In practice, arbitrary backtracking in a parser can impact performance and the quality of error messages. Instead of dealing with this ambiguity by backtracking, it is possible to exploit the shared structure in a Disambiguator Bridge: this is just a bridge that looks at the provided arguments to decide what to make. For example:
import cats.data.NonEmptyList
case class Tuple(exprs: NonEmptyList[Expr]) extends Expr
object TupleOrParens extends ParserBridge1[NonEmptyList[Expr], Expr] {
def apply(exprs: NonEmptyList[Expr]): Expr = exprs match {
case NonEmptyList(expr, Nil) => expr
case exprs => Tuple(exprs)
}
}
In the above example, the parser will parse one or more expressions (signified by the NonEmptyList
from cats
); the bridge will then inspect these expressions, returning a single expression if
only one was parsed, and construct the Tuple
node otherwise. In the parser, this would just look
something like:
// from `parsley-cats`, produces `NonEmptyList` instead of `List`
import parsley.cats.combinator.sepBy1
val tupleOrParens = TupleOrParens("(" ~> sepBy1(nullLit, ",") <~ ")")
// tupleOrParens: Parsley[Expr] = parsley.Parsley@364469d9
tupleOrParens.parse("(null)")
// res4: parsley.Result[String, Expr] = Success(NullLit)
tupleOrParens.parse("(null,null)")
// res5: parsley.Result[String, Expr] = Success(Tuple(NonEmptyList(NullLit, NullLit)))
Enforcing Invariances
So far, the bridges we've seen have been altering the way that the data itself should
be constructed from the results. However, it may also be desirable to override the
templated apply
to perform additional checks. This basically means that you
can add in a filter
-like combinator after the data has been constructed to validate
that the thing you've constructed is actually correct. As an example, it turns out that
Scala only allows tuples with a maximum of 22 elements:
val oops = (1, 2, 3, 4, 5, 6, 7, 8, 9, 0, 1, 2, 3, 4, 5, 6, 7, 8, 9, 0, 1, 2, 3)

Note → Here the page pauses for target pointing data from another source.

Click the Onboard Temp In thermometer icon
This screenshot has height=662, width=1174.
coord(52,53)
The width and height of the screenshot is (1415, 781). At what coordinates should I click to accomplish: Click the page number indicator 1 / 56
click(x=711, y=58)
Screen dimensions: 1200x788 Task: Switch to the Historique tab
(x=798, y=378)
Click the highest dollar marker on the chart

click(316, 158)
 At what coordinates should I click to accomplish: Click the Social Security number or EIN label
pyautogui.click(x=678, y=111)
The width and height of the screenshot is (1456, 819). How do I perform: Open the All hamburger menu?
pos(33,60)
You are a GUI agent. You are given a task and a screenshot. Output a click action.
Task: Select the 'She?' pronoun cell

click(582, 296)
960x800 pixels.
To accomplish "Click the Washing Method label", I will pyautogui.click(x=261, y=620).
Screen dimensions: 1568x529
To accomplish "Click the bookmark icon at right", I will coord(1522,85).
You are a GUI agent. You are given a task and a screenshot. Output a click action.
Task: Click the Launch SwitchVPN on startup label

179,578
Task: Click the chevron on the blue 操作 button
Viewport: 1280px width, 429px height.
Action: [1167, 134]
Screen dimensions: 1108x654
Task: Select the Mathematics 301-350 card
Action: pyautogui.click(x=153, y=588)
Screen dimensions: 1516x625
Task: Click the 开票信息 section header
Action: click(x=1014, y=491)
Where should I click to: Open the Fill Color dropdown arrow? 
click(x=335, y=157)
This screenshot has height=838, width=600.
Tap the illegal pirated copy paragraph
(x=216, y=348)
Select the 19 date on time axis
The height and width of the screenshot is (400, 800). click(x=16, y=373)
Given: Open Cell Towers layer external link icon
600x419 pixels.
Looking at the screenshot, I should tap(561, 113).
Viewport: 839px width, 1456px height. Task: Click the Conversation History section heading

// error: tuples may not have more than 22 elements, but 23 given
// val oops = (1, 2, 3, 4, 5, 6, 7, 8, 9, 0, 1, 2, 3, 4, 5, 6, 7, 8, 9, 0, 1, 2, 3)
// ^
How to adjust the parser to handle this? One possible approach is to use the range
combinator:
def nonEmptyList[A](px: Parsley[A], pxs: Parsley[List[A]]) =
lift2(NonEmptyList(_, _), px, pxs)
val tupleOrParensObtuse =
TupleOrParens("(" ~> nonEmptyList(nullLit, range(0, 21)("," ~> nullLit)) <~ ")")
This works, but it's very obtuse. Not to mention that the error message generated isn't particularly
good. Instead, we can hook some extra behaviour into the generated apply
:
import parsley.errors.combinator._
object TupleOrParens extends ParserBridge1[NonEmptyList[Expr], Expr] {
def apply(exprs: NonEmptyList[Expr]): Expr = exprs match {
case NonEmptyList(expr, Nil) => expr
case exprs => Tuple(exprs)
}
override def apply(exprs: Parsley[NonEmptyList[Expr]]): Parsley[Expr] =
super.apply(exprs).guardAgainst {
case Tuple(exprs) if exprs.size > 22 =>
Seq(s"tuples may not have more than 22 elements, but ${exprs.size} given")
}
}
This bridge invokes the templated apply
with super.apply
first, then after processes it
with the guardAgainst
combinator to generate a bespoke message:
tupleOrParens.parse("(null,null,null,null,null,null,null,null,null,null,null,null,null,null,null,null,null,null,null,null,null,null,null)")
// res7: parsley.Result[String, Expr] = Failure((line 1, column 1):
// tuples may not have more than 22 elements, but 23 given
// >(null,null,null,null,null,null,null,null,null,null,null,null,null,null,null,null,null,null,null,null,null,null,null)
// ^^^^^^^^^^^^^^^^^^^^^^^^^^^^^^^^^^^^^^^^^^^^^^^^^^^^^^^^^^^^^^^^^^^^^^^^^^^^^^^^^^^^^^^^^^^^^^^^^^^^^^^^^^^^^^^^^^^^)
To be clear, this is using the original definition of tupleOrParens
and not tupleOrParensObtuse
.
While this use of bridges does retain the unsaturated application from ParserSingletonBridge
, using the
from
combinator will not perform the additional validation: be careful!
When not to use
Simply put, generic bridges have one major limitation: they cannot interact with additional metadata
that might be required in the parser. One excellent example of this is position information. While
parsley
could take a stance on how this should be done, I'd prefer if the users can make that
decision for themselves. The previously linked tutorial demonstrates how to make templating bridges
from scratch, which you would need to do to support something like position tracking.